Problem to work on:
Stop at the line that contains "The height and width of the screenshot is (819, 1456).". Until then, set down each line of the records exactly, beginning with the first, and skip pictures.

(Saved entries)
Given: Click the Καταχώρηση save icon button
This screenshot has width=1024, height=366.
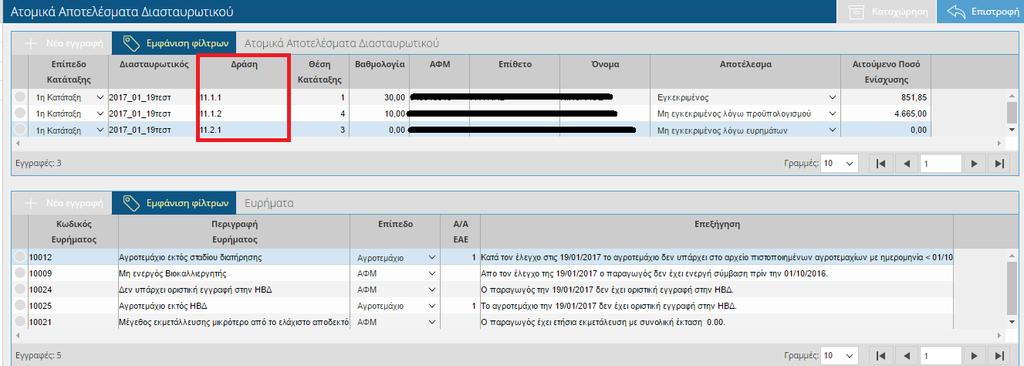Looking at the screenshot, I should click(x=892, y=12).
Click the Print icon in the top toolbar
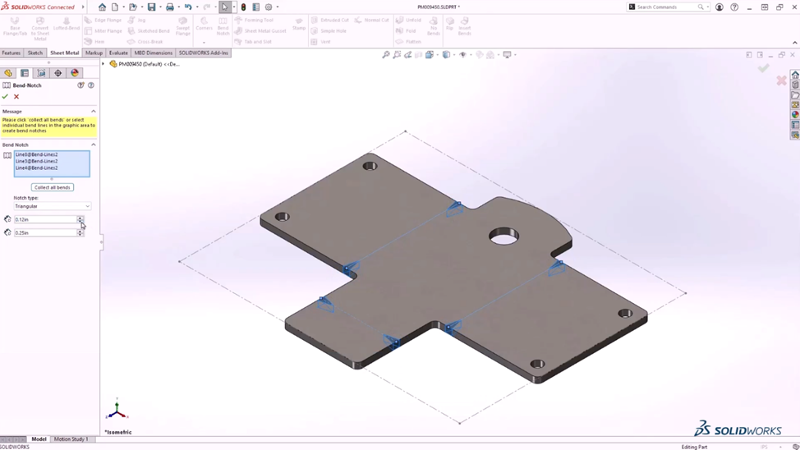Image resolution: width=800 pixels, height=450 pixels. (x=170, y=7)
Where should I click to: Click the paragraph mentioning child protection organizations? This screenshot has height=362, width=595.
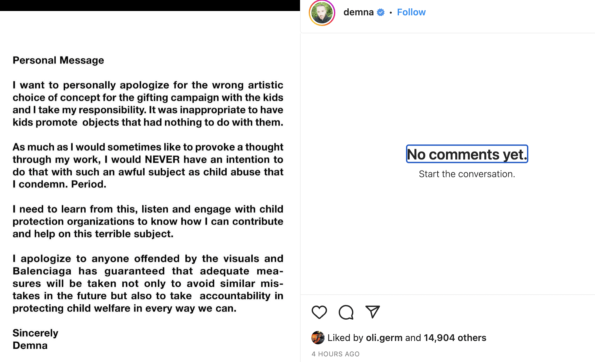(x=148, y=221)
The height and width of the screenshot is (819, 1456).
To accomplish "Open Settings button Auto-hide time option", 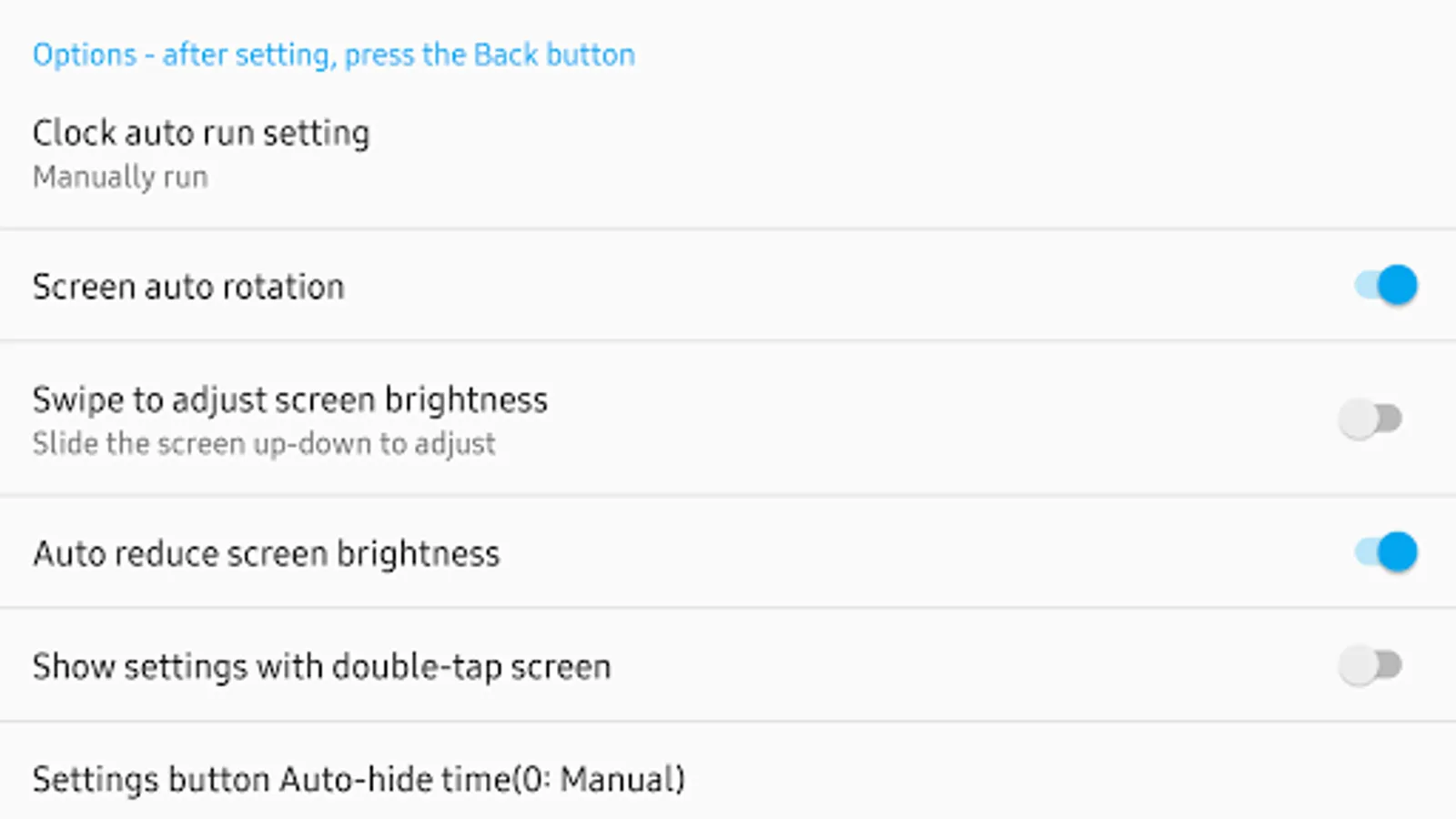I will pos(728,774).
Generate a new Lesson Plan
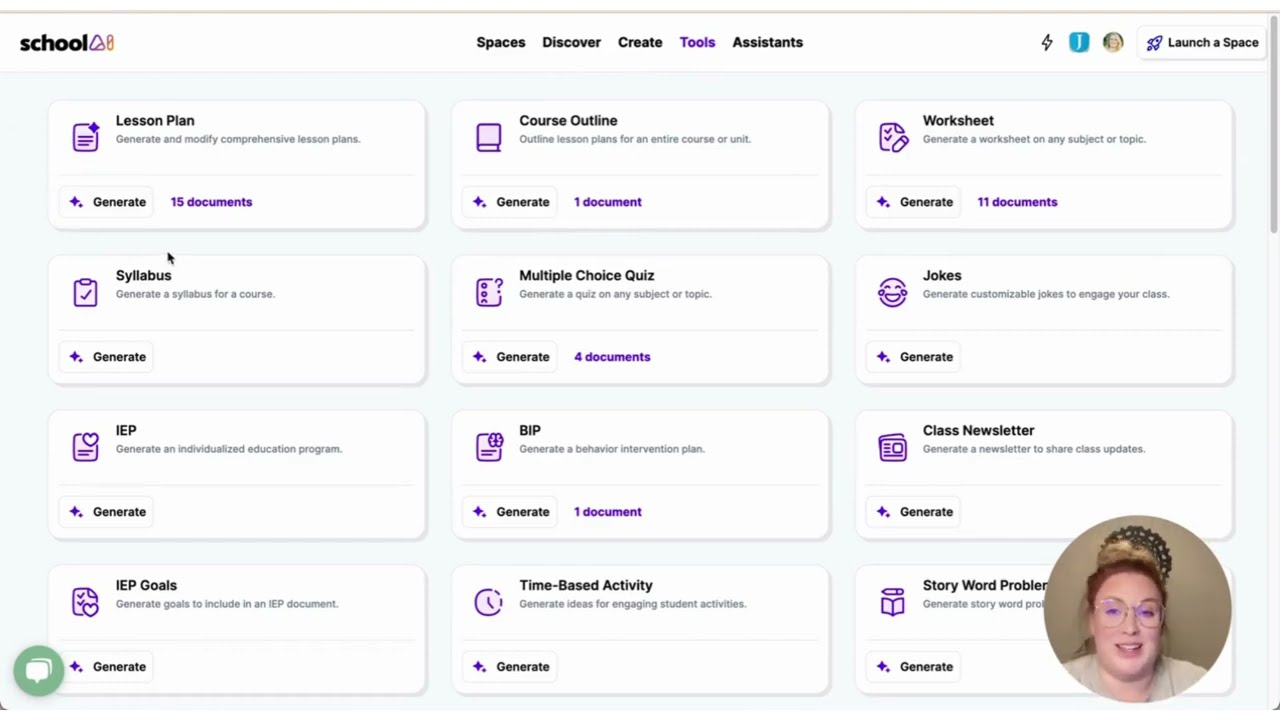Viewport: 1280px width, 720px height. [107, 202]
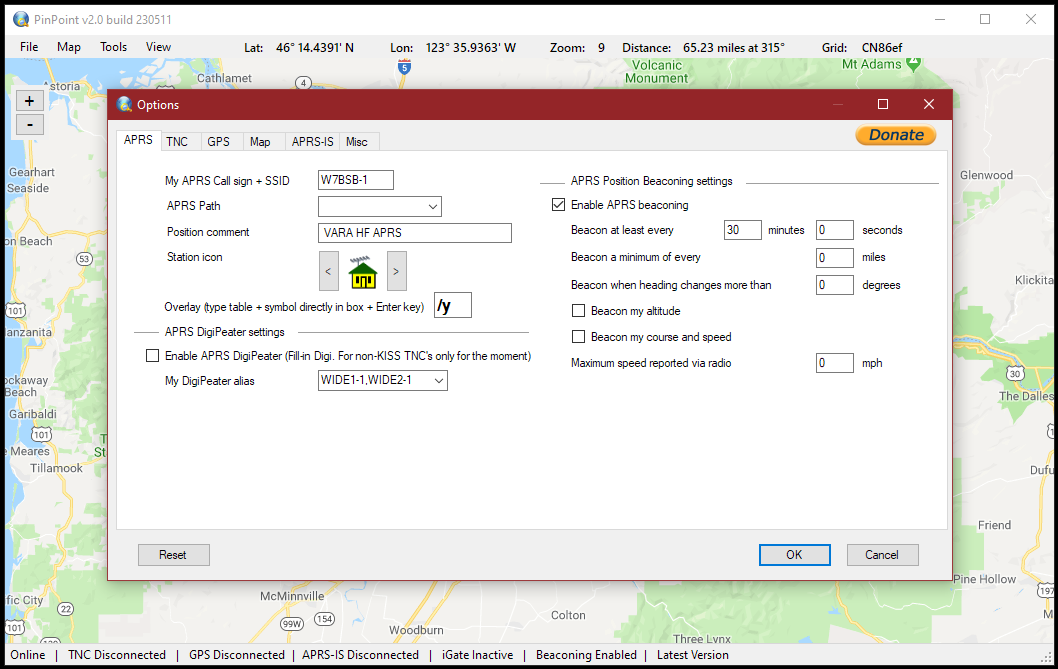Open the My DigiPeater alias dropdown
This screenshot has height=669, width=1058.
438,380
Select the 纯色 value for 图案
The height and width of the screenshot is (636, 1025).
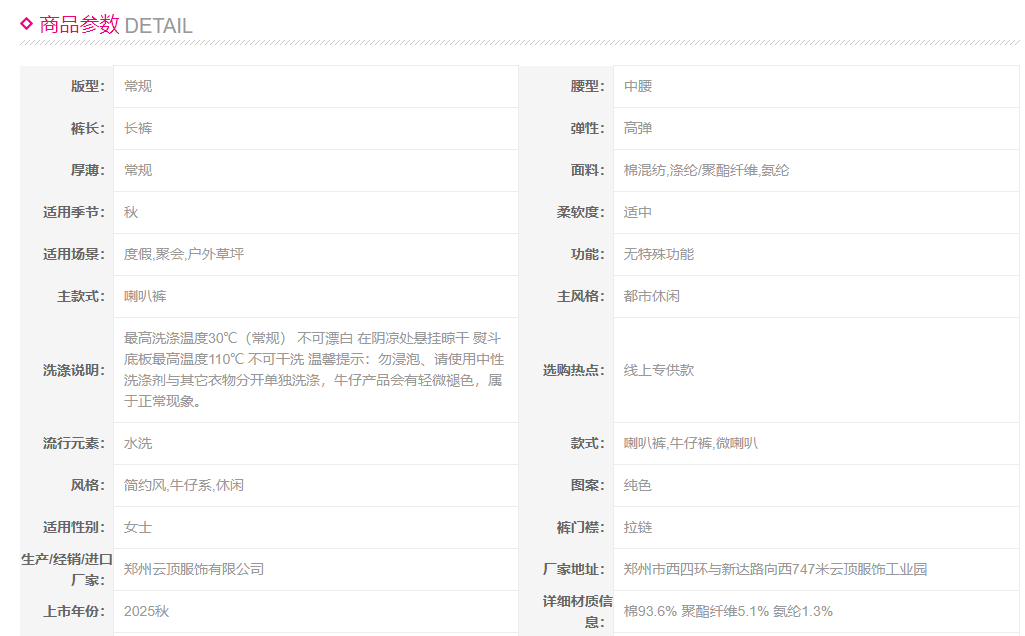(638, 485)
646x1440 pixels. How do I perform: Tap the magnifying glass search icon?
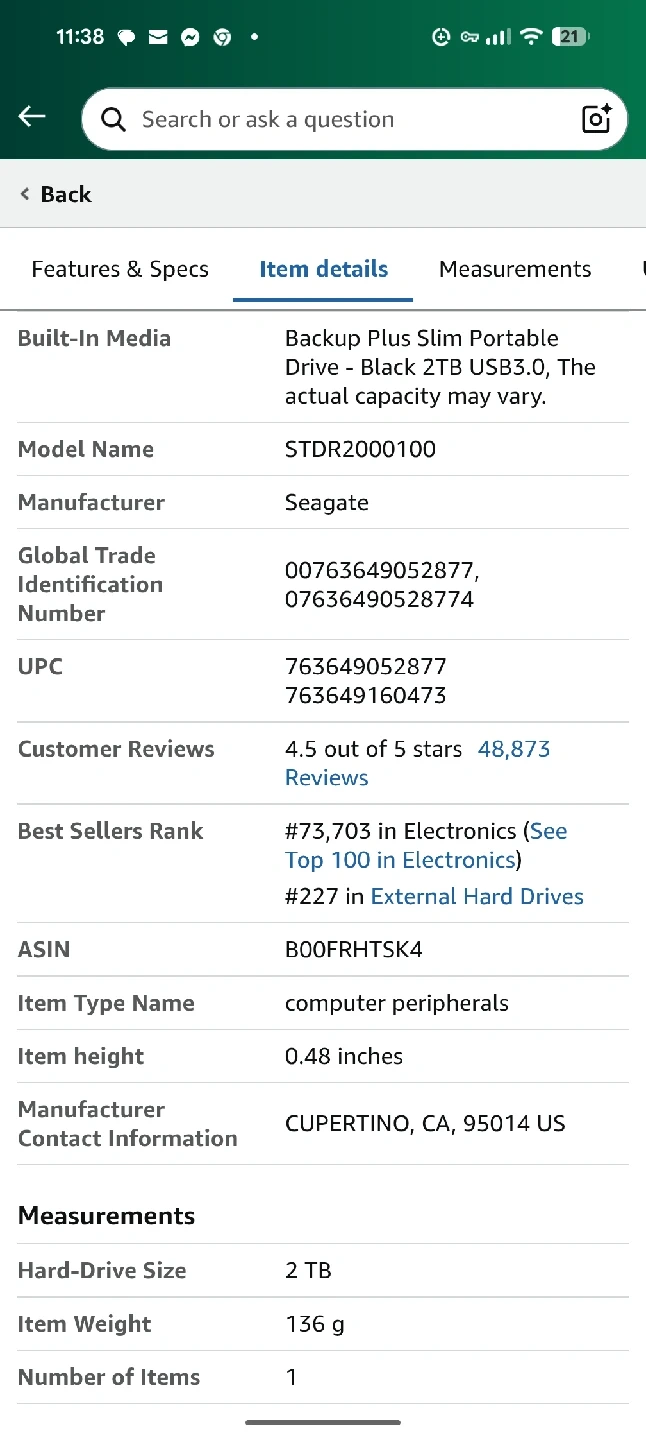pyautogui.click(x=114, y=120)
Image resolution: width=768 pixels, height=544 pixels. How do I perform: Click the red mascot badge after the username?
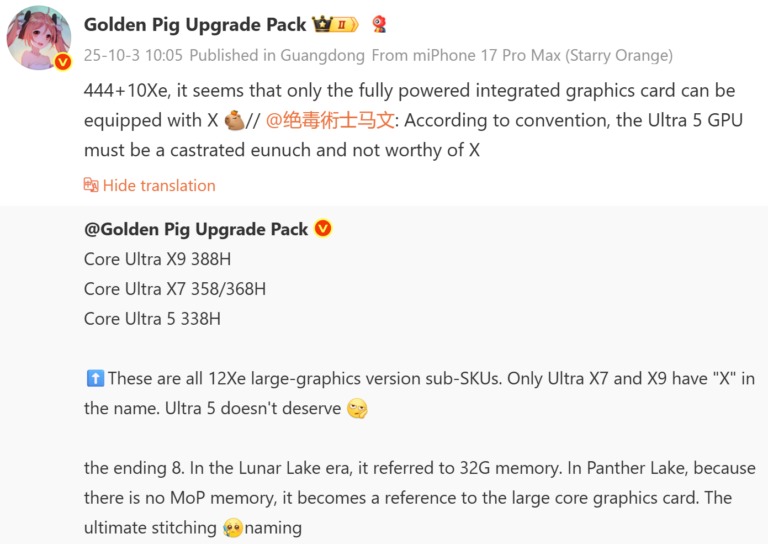pos(379,24)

Response to this task:
Given: Click the Καταχώρηση save icon button
This screenshot has width=1024, height=366.
Looking at the screenshot, I should click(x=892, y=12).
Click the Print icon in the top toolbar
Image resolution: width=800 pixels, height=450 pixels. (x=170, y=7)
Where should I click to: Click the paragraph mentioning child protection organizations? This screenshot has height=362, width=595.
(x=148, y=221)
The height and width of the screenshot is (819, 1456).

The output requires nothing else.